● Provided records
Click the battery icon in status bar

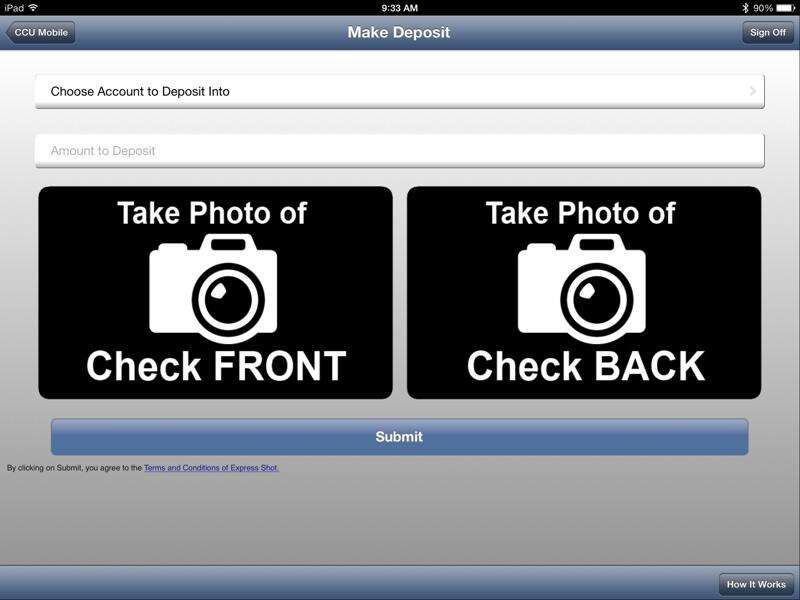tap(786, 8)
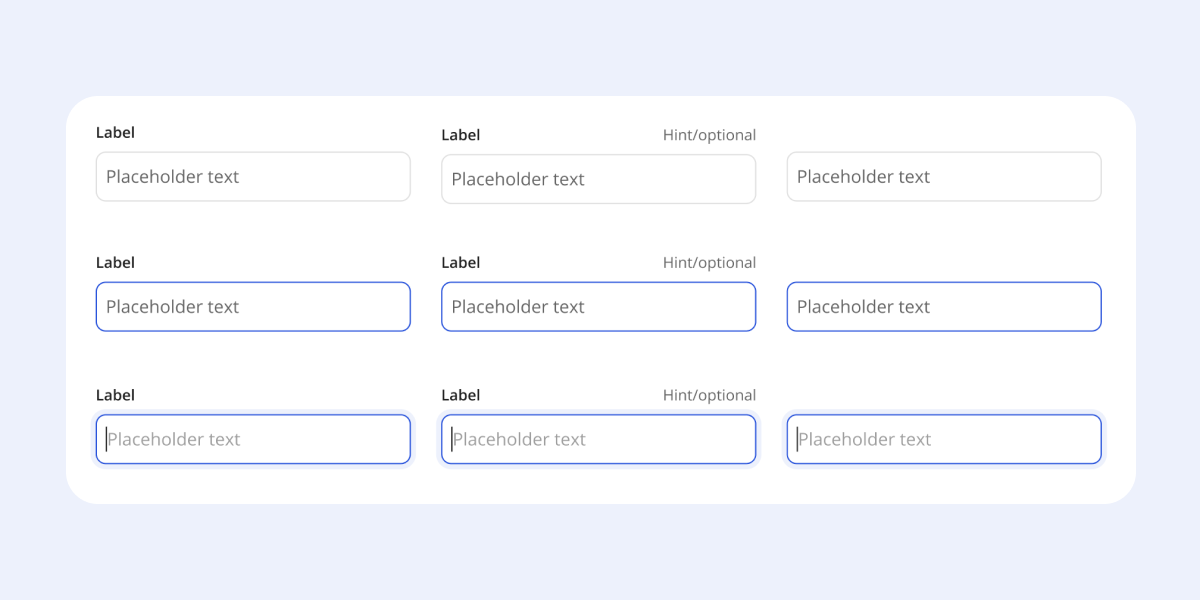Click the bottom-left focused input with cursor
Image resolution: width=1200 pixels, height=600 pixels.
click(x=253, y=438)
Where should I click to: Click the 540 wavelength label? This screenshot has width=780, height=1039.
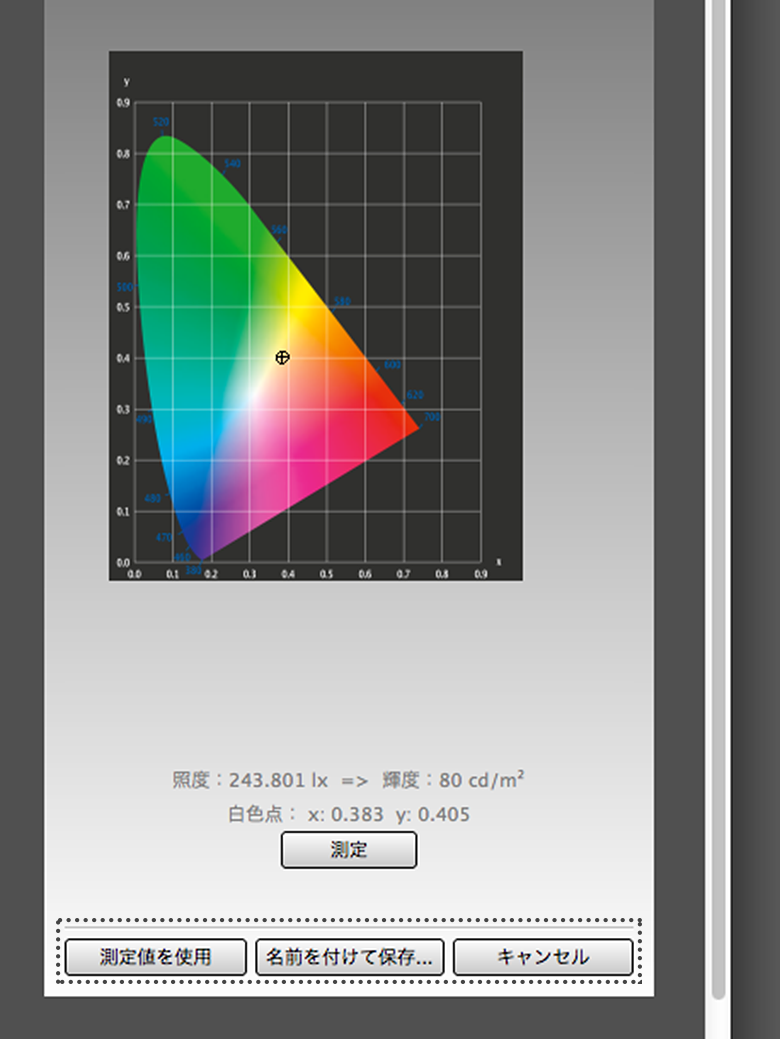pos(232,163)
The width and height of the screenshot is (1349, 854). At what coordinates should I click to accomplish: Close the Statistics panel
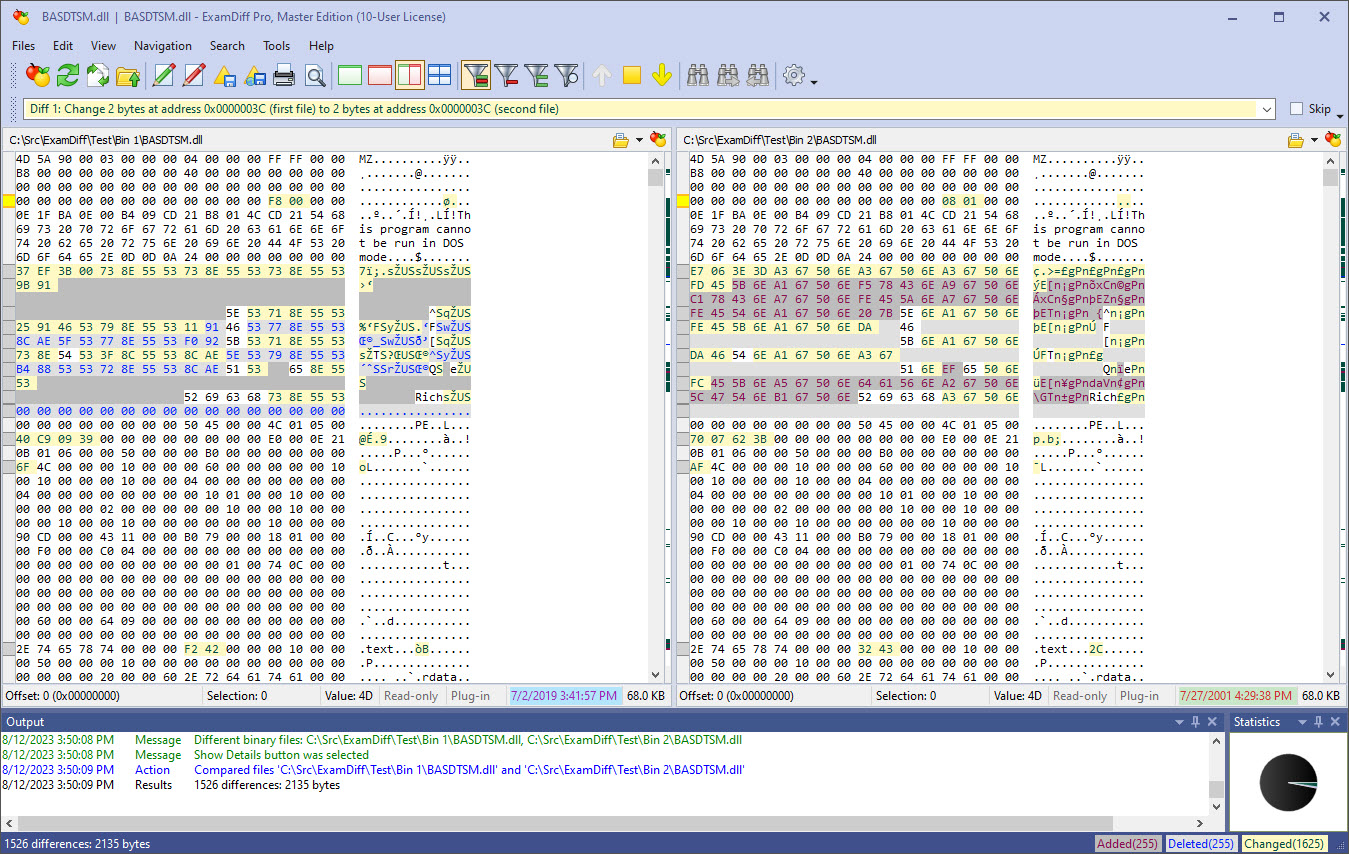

● Problem to solve
For the entries above, return an exact copy that omits the images.

● Task solution
Click the battery icon in status bar

tap(786, 8)
Click the bottom-left focused input with cursor
Image resolution: width=1200 pixels, height=600 pixels.
click(x=253, y=438)
Where should I click to: Click the 540 wavelength label? This screenshot has width=780, height=1039.
pos(232,163)
The width and height of the screenshot is (1349, 854). At what coordinates should I click to accomplish: Close the Statistics panel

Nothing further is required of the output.